Aim of the exercise. When the listing below reaches the line that has "Cotizar (757, 549)", start reproducing exactly; stop after the line that has "FAQ (131, 2443)", and drop the pictures.

Data for processing.

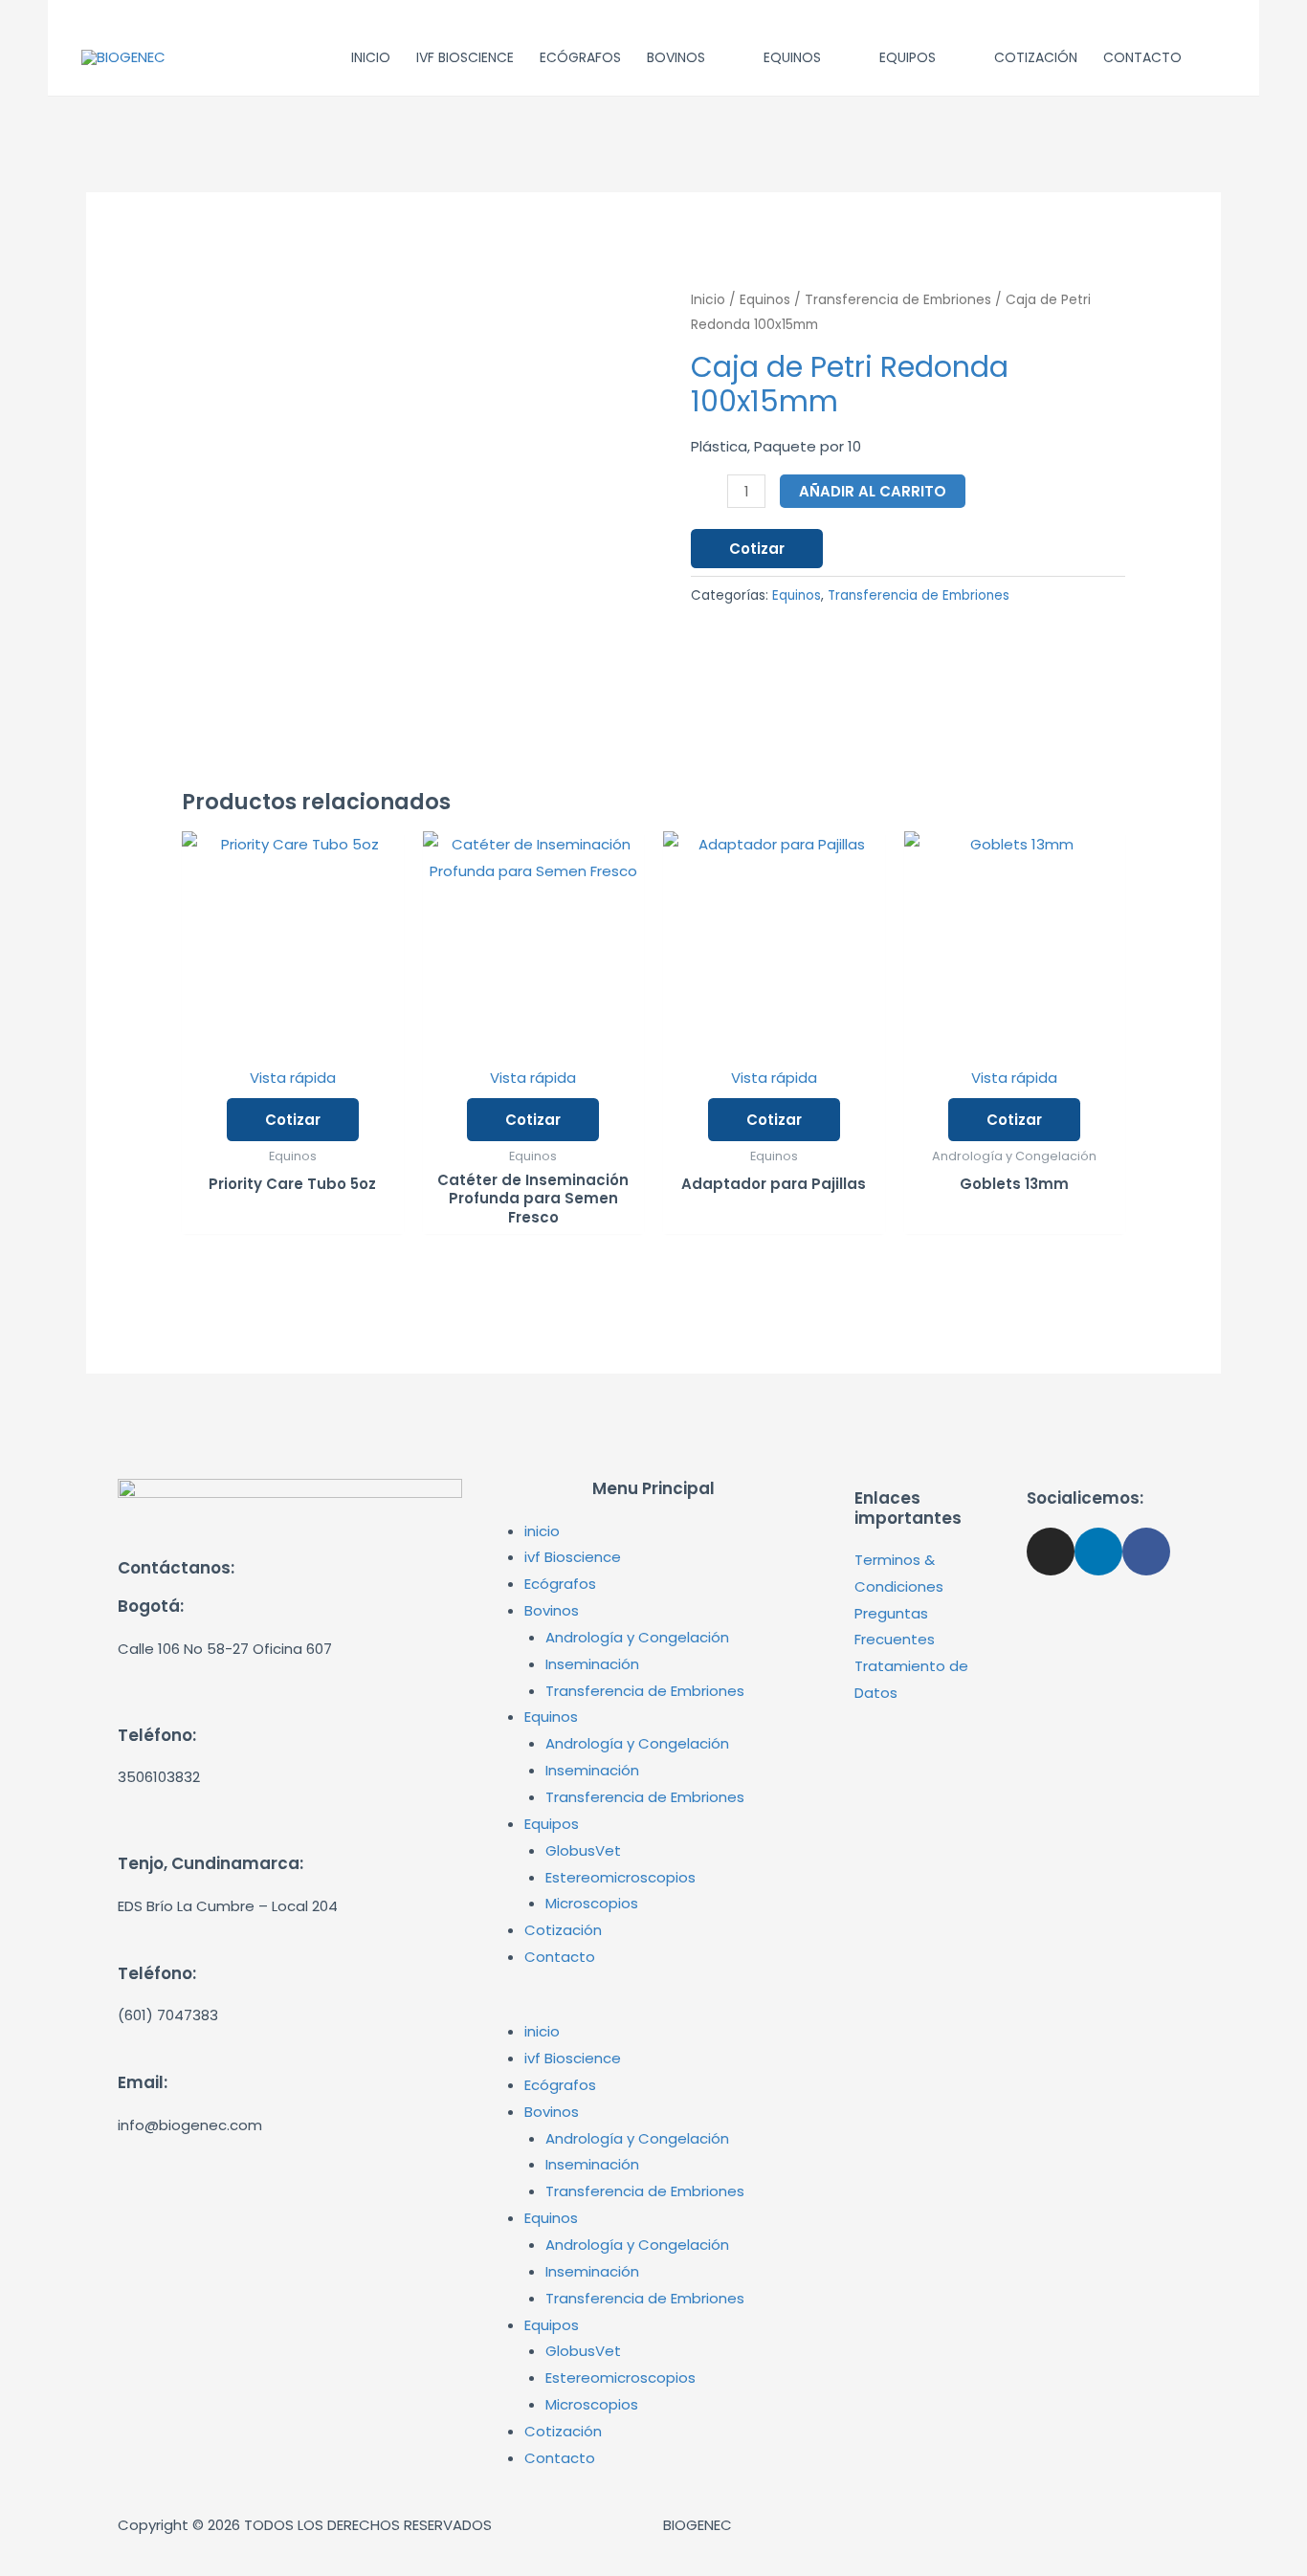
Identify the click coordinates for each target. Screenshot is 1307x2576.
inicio (542, 1531)
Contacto (559, 1957)
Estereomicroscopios (620, 1877)
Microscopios (591, 1903)
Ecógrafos (560, 1584)
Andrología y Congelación (637, 1637)
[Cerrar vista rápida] (53, 2561)
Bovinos (551, 1610)
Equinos (765, 300)
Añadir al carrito (872, 491)
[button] (653, 2005)
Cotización (563, 1930)
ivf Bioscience (572, 1557)
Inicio (708, 300)
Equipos (551, 1824)
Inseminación (592, 1664)
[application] (713, 57)
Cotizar (757, 549)
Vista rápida (293, 1078)
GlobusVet (583, 1850)
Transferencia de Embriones (898, 300)
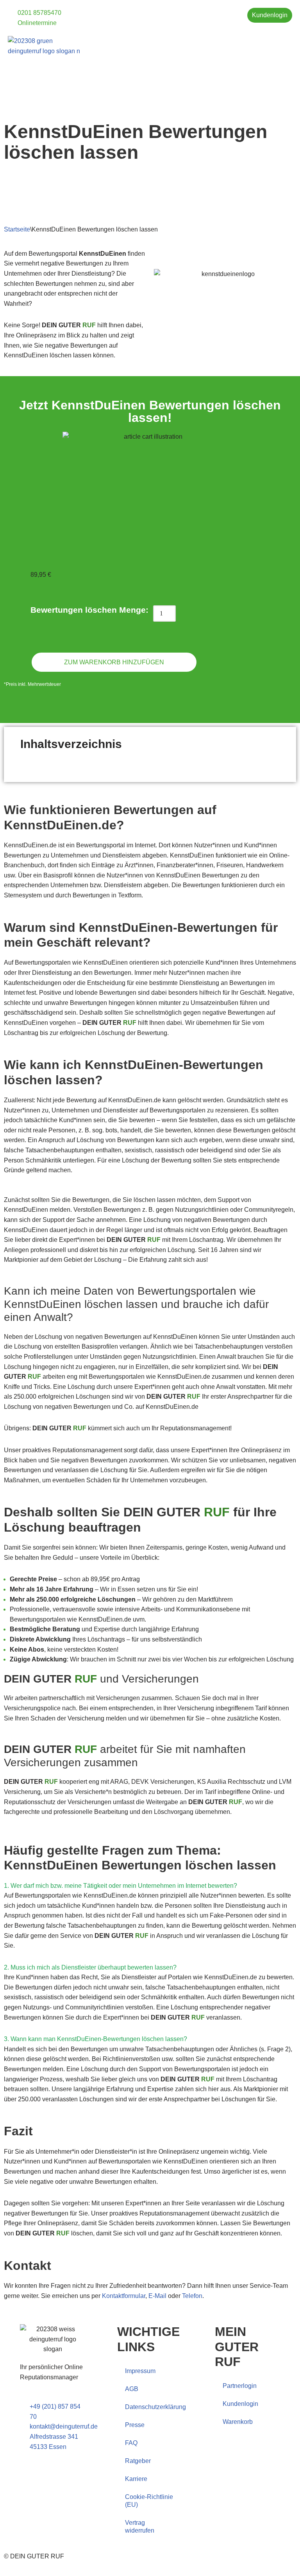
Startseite (17, 229)
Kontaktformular (123, 2296)
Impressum (140, 2371)
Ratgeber (138, 2461)
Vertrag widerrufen (139, 2526)
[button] (286, 42)
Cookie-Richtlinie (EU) (149, 2500)
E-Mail (157, 2296)
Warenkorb (238, 2421)
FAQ (131, 2443)
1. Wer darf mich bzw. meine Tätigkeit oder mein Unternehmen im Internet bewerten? (120, 1885)
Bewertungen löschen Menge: (89, 610)
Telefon (192, 2296)
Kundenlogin (240, 2403)
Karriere (136, 2479)
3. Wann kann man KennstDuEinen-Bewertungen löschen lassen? (95, 2039)
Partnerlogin (240, 2385)
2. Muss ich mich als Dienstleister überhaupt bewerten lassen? (90, 1967)
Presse (135, 2425)
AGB (131, 2389)
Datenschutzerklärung (153, 2407)
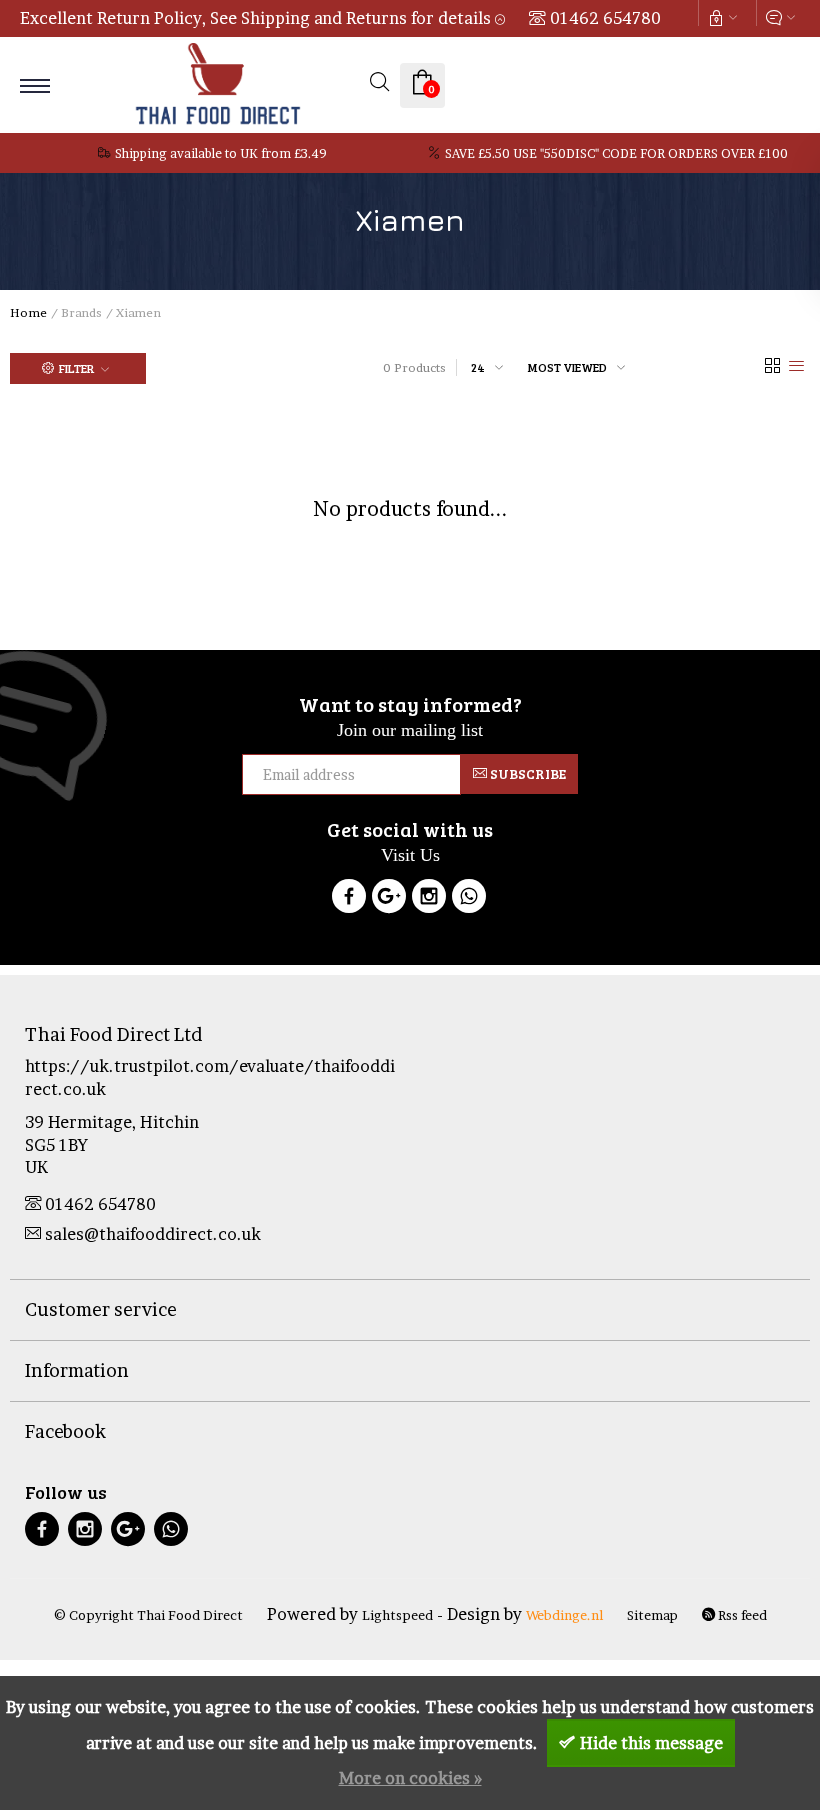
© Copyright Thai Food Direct (148, 1615)
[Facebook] (349, 899)
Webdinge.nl (564, 1615)
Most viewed (567, 367)
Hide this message (651, 1743)
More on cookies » (410, 1778)
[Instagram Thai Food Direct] (429, 899)
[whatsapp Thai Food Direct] (469, 899)
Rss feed (741, 1615)
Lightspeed (397, 1615)
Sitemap (652, 1615)
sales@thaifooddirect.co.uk (153, 1234)
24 (478, 367)
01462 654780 (605, 18)
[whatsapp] (171, 1531)
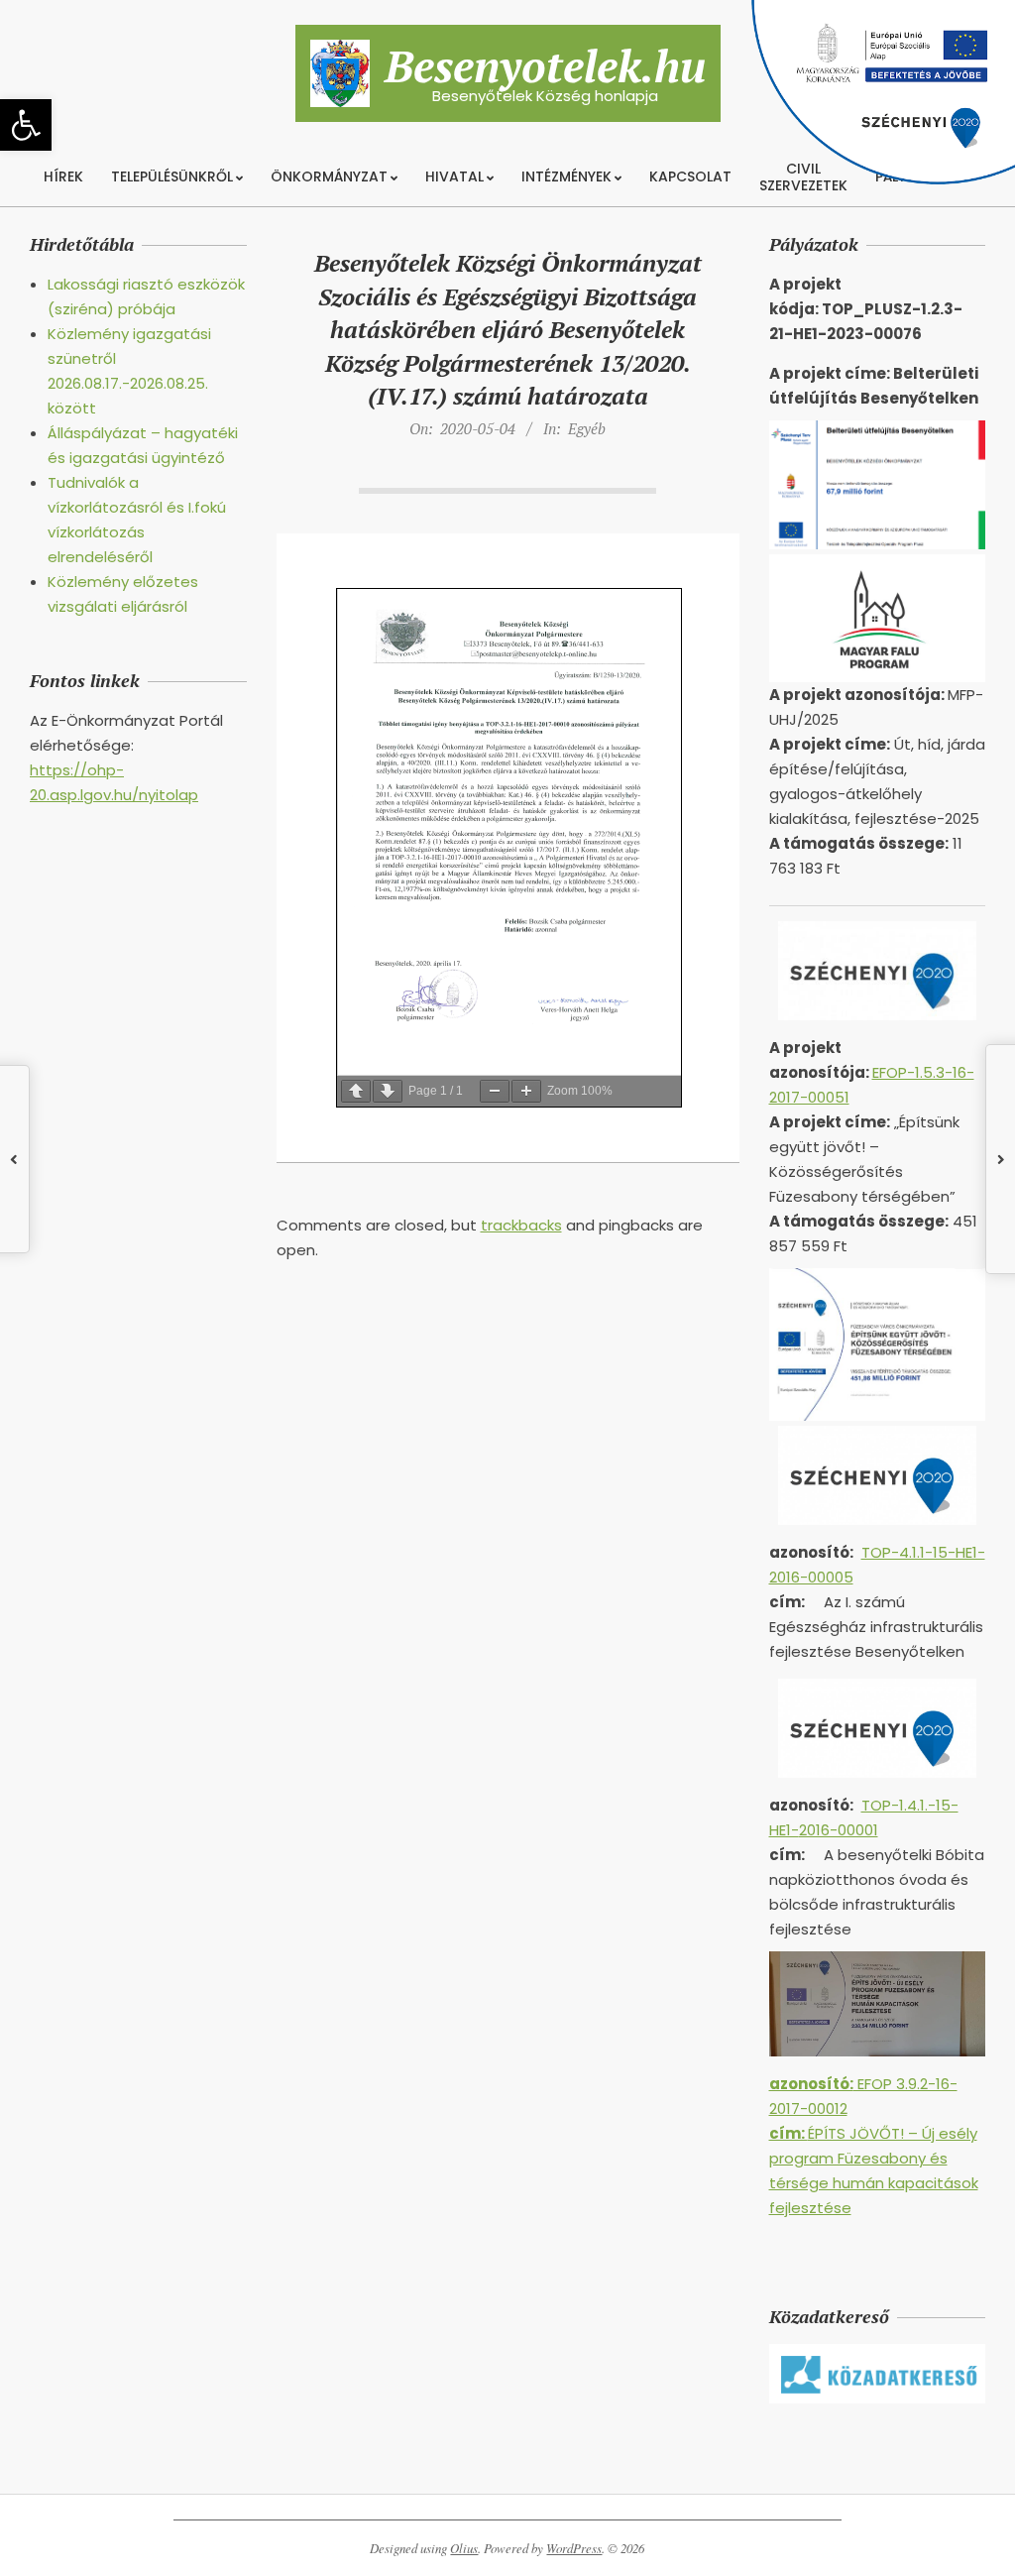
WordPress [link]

Solution to the problem.
Cotizar (757, 549)
Vista rápida (293, 1078)
GlobusVet (583, 1850)
Transferencia de Embriones (898, 300)
Startseite (17, 229)
Kontaktformular (123, 2296)
Impressum (140, 2371)
Ratgeber (138, 2461)
Vertrag widerrufen (139, 2526)
[button] (286, 42)
Cookie-Richtlinie (EU) (149, 2500)
E-Mail (157, 2296)
Warenkorb (238, 2421)
FAQ (131, 2443)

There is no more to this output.